On Husted’s examples of men forcing mifepristone on unknowing or unwilling women, Wilson-Domer said those “are criminal acts, not a result of the drug’s accessibility.”

“The isolated anecdotes that Sen. Husted bases his argument on should not be used to justify restricting this extremely safe and effective medication,” Wilson-Domer said in a statement.

The FDA first approved mifepristone in 2000, and has since updated its regulation of the drug to allow telemedicine methods.

What remains in place for the drug is a Risk Evaluation and Mitigation Strategy, an FDA drug safety program used for several medications to verify distributors of the drug are properly authorized to do so and “ensure the benefits of the medication outweigh its risks,” according to the FDA’s website on the programs.

Ohio’s General Assembly is considering its own moves connected to medication abortion, with Republican-led legislation active in committees.

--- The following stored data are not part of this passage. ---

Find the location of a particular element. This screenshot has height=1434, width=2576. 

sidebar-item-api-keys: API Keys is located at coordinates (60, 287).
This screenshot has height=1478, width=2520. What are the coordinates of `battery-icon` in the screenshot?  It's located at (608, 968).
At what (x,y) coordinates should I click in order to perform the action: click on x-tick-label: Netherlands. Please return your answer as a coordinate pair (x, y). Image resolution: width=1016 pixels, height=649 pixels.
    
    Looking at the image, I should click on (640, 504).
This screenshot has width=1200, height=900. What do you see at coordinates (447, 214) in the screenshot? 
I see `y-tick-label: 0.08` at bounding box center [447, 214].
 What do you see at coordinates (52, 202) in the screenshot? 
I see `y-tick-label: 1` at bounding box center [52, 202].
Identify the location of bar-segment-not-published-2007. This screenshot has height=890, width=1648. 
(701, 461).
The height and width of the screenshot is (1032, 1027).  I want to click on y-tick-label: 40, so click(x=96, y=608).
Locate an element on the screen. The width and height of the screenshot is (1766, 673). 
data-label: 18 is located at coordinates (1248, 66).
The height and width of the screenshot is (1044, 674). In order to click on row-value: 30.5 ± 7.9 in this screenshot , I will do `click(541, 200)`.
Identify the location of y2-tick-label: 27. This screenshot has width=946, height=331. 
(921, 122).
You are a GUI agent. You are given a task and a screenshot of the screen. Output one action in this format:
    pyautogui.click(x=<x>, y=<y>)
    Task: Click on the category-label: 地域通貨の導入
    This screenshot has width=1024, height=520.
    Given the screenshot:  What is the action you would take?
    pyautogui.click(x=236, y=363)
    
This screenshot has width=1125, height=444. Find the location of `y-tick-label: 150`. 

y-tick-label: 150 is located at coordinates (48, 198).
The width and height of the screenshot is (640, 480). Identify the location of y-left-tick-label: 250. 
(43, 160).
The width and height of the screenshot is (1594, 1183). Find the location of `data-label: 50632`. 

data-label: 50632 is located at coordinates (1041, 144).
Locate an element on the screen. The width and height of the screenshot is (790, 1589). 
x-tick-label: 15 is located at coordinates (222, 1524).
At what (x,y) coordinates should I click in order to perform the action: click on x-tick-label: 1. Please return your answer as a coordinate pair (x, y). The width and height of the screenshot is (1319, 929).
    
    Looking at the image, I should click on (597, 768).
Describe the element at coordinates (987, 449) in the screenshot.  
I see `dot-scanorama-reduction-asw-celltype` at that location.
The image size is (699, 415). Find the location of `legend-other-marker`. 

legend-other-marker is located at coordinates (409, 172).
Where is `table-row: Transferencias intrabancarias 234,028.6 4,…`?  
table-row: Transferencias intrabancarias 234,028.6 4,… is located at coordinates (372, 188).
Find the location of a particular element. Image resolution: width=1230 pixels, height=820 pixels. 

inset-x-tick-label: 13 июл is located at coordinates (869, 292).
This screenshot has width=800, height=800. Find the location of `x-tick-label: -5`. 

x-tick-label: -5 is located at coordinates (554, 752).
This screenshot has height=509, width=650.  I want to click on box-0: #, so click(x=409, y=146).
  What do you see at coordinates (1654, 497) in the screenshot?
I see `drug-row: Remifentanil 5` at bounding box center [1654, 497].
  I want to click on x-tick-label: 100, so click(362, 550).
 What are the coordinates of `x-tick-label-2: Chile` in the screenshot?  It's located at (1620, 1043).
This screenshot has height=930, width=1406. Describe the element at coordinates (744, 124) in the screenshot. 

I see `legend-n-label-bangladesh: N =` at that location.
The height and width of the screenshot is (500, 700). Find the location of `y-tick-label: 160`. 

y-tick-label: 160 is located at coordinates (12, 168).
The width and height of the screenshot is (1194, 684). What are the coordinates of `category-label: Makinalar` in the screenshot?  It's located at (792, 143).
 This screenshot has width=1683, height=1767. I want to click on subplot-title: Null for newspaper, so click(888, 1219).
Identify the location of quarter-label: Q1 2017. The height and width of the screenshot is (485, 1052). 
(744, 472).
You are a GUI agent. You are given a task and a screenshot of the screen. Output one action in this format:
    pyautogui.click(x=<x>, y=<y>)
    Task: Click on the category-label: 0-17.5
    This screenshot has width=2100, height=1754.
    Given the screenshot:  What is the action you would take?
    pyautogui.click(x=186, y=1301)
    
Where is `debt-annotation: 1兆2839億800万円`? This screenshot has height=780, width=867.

This includes bills such as Ohio House Bill 324, a general drug regulation bill that would require in-person prescription and ban telehealth options for drugs with severe adverse effects occurring in more than 5% of patients.

Mifepristone came up during hearings for the bill, because abortion advocates argued non-peer-reviewed studies like the one mentioned in the U.S. Senate hearing could be reported to the Ohio Department of Health as reasoning to categorize the medication abortion drug as one in need of in-person requirements.

Anti-abortion groups claimed the bill would provide “necessary safeguards” for mifepristone.

Other bills still up for consideration include Ohio House Bill 370, which would bring back the concept of “fetal personhood” to effectively ban abortion at conception; and Ohio House Bill 347, which would force patients to wait 24 hours before having an abortion, potentially returning to law a requirement paused by an Ohio court.

Ohio Senate Bill 309 would require prescribers of mifepristone to inform patients that they can sue the physician, the health care facilities, and others should complications arise from the drugs.

Physicians and abortion rights advocates have said not only does the law duplicate informed consent requirements already included in their medical training, but it could bring about mistrust between doctors and patients.